The Food and Agriculture Organization of the United Nations (FAO) has published a comprehensive pocketbook of nutrition-related data covering all regions of the world in November 2014.
Food and Nutrition in Numbers – a pocket-seized compendium dedicated to the state of nutrition worldwide— offers diverse data and visualisations highlighting trends on such topics as micronutrient deficiencies, overweight, obesity and non-communicable diseases from 1990 to the present.
Additionally, it offers indicators on the links between nutrition, health and the environment.
Readers can find detailed data on such topics as food prices, food consumption, agriculture-related carbon emissions and land use, among others.
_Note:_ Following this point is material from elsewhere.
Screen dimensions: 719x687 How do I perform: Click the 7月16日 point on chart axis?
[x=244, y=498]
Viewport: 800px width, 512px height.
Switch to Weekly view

Those interested in food and nutrition issues will be able to access the pocketbook on their portable devices via a mobile-friendly web app and online PDF version.
The pocketbook data shows that while progress has been made in reducing the percentage of hungry people globally (Millennium Development Goal 1c on halving the proportion of undernourishment is still within reach), the more ambitious 1996 World Food Summit target of reducing the number of hungry people by 2015 remains out of reach.
What’s more, some two billion people are micronutrient deficient – which means they lack the vitamins and minerals they needed to lead a healthy and productive life. At the same time, there has been an increase in food waste and obesity globally.
The pocketbook aims to highlight these external aspects of nutrition by providing concrete data on the impacts of our current food systems. It also reveals data gaps that need filling, and may inspire countries to start processes to gather missing information and make it available.